Aspiring Fund Managers in South Africa
Andrea Böhmert Partner at Knife Capital
Knife Capital is an independent growth equity investment firm focusing on innovation-driven ventures with proven traction. Andrea’s goal is to prove that South African founders and the companies they build can compete on a global level. Simultaneously she wants to prove that venture capital can work as an asset class in South Africa. Both goals require persistence, and an understanding of the why and the how. Andrea sees herself as a business builder and a business partner, inspired by founders who have a deeper motivation and who embrace the journey. She believes people need an ecosystem to succeed and is trying to play a part in building that.
1. Invest in yourself
After all these years in the investment space I have learned that people invest in people. It is better to know who you are dealing with before making any financial investments, to lower the risk of getting it wrong. Sourcing quality deal flow depends on your networks.
South Africa’s VC funding activity decreased by almost 47% as at 1 December 2022, from over US$1-billion in funding in 2021 to about US$500-million in 2022. A combination of factors, mainly the economic downturn and geo-political unrest that has swept through the world since the beginning of the year, appear to be the most likely culprits.
While there is a lot of willingness to invest in South Africa and its entrepreneurs, there is also much uncertainty. Fund managers will need to balance this because it is relatively difficult to raise funds of a significant size purely from South African investors.
For this reason, we tend to look to international Limited Partners (LPs) who see the investment opportunity in terms of investing in South African entrepreneurs, but they’re quite often reluctant to invest in a South African domicile fund. This is where using a credible jurisdiction which specialises in fund domiciliation – where you can find the right skills, reputation, legal and governance frameworks – can be beneficial.
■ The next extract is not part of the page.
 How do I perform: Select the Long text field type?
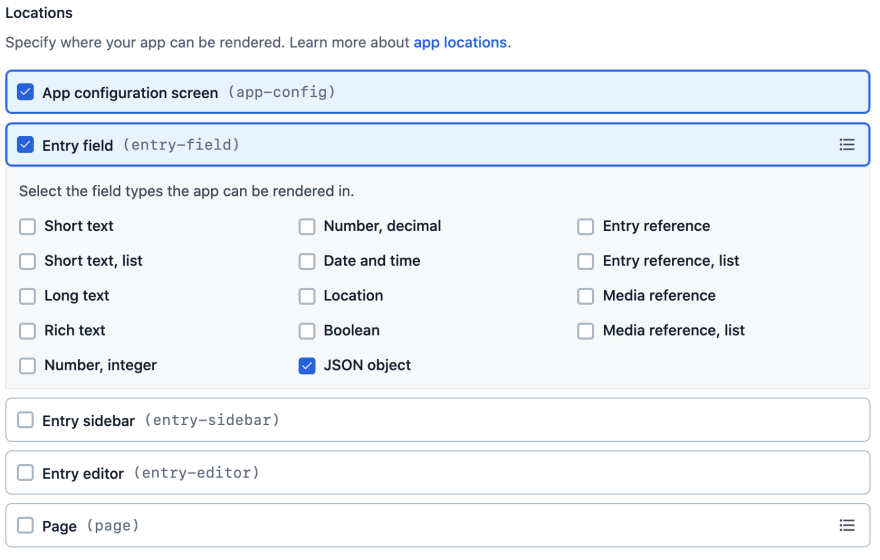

2. Create a strong network
According to the venture capital tracking publication Africa: The Big Deal, Africa was the only continent to record a positive growth venture capital deal value in 2022. However, Nigeria and South Africa, the continent’s two biggest VC markets, both recorded negative growth trajectories.
This shows that you really need to understand that you are part of an ecosystem and as much as you as a fund manager have to be successful, the ecosystem also needs to be successful.
Make sure that you have a sound network of partners who can not only vouch for you, but who can also help and support you. At Knife Capital, we are normally involved in any major ecosystem initiative as we do most investments through network referrals. This is something that, as an investor, you can never stop working on. And personal integrity is a significant part of building this network.
3. Be consistent and persist to differentiate yourself
The funding landscape in South Africa normally comprises of institutional investors such as banks, definitely a very active environment currently since there are several funds that are currently capital raising. There are now more funds coming up, especially first-time funds as well as funds that are trying to raise their second or third round fund – such as Knife Capital’s case. Taking into consideration, the competitive capital-raising market, differentiating yourself and establishing a track record gives confidence to fund managers when they allocate funding.
It’s also about consistence and persistence. For example, setting up the fund through the right kind of structure, making sure that you have ticked every box from a compliance point of view, and that your investment thesis is really differentiated.